Repeat word for word the entries from the line with "Where should I" up to and including the line with "Looking at the". Leave the pictures out of your answer.

> _Entries shown_
____________________

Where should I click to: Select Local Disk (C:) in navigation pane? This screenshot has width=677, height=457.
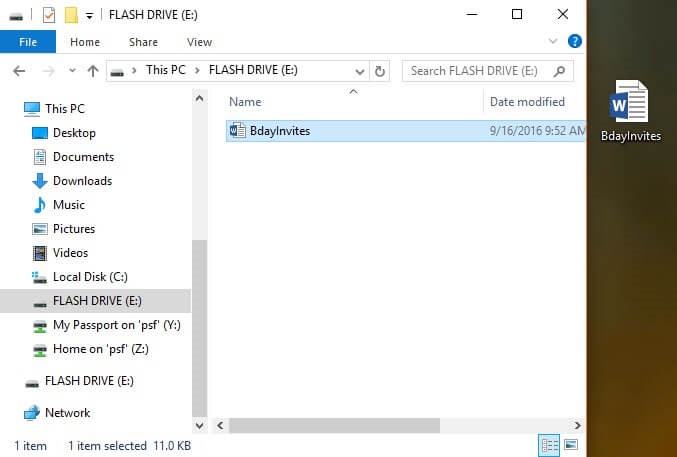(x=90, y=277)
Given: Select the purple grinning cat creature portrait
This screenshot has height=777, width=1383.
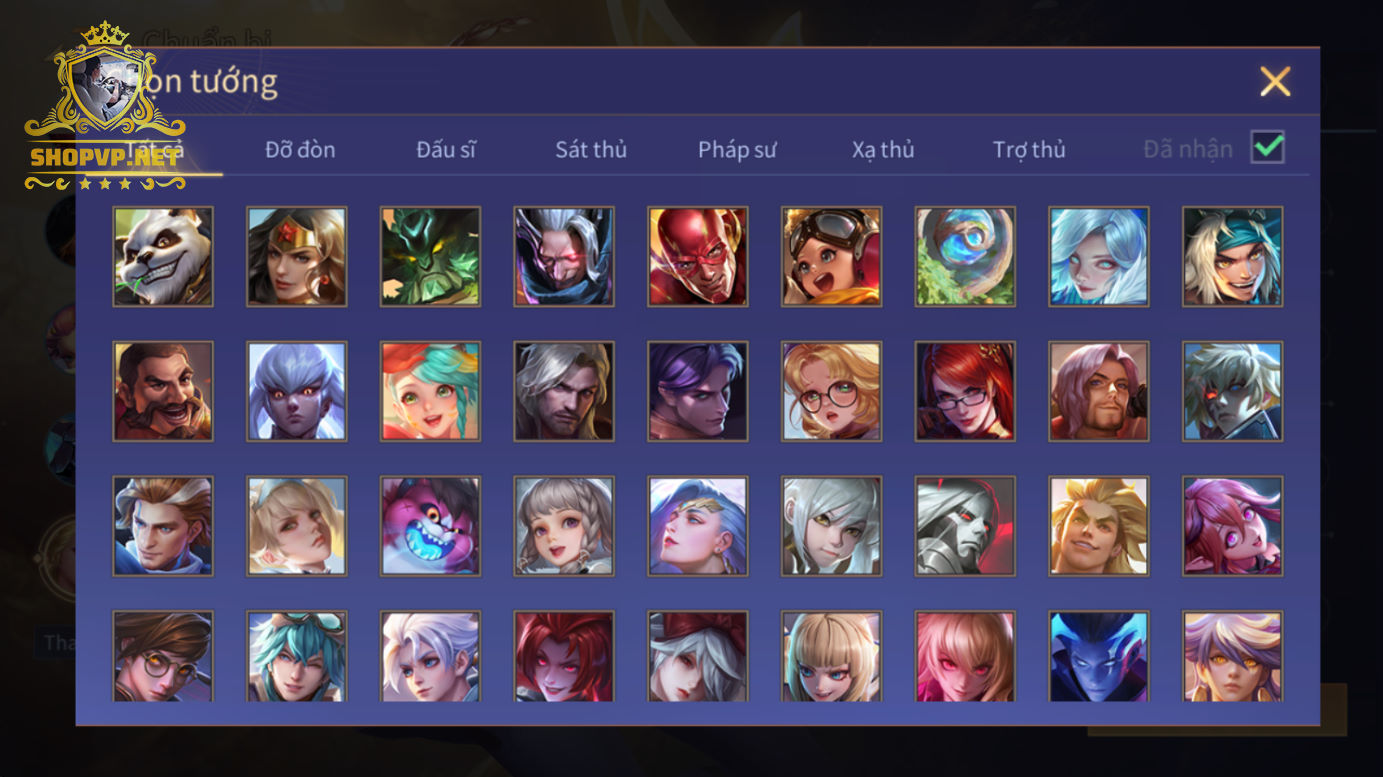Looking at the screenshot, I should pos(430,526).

____________________

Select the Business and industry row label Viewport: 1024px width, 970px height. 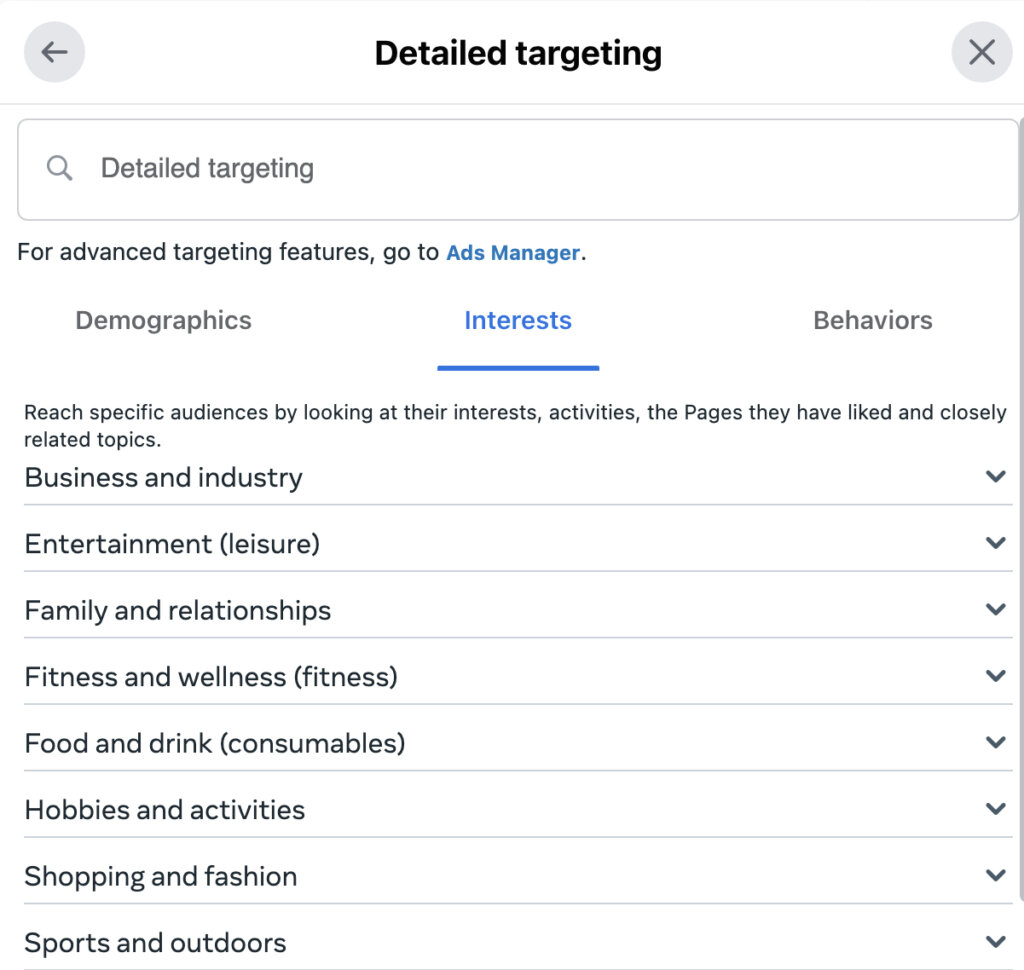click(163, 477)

____________________

> _Result of this task_
Where should I click to: Select Local Disk (C:) in navigation pane? This screenshot has width=677, height=457.
(x=90, y=277)
Given: Select the purple grinning cat creature portrait
This screenshot has height=777, width=1383.
Looking at the screenshot, I should pos(430,526).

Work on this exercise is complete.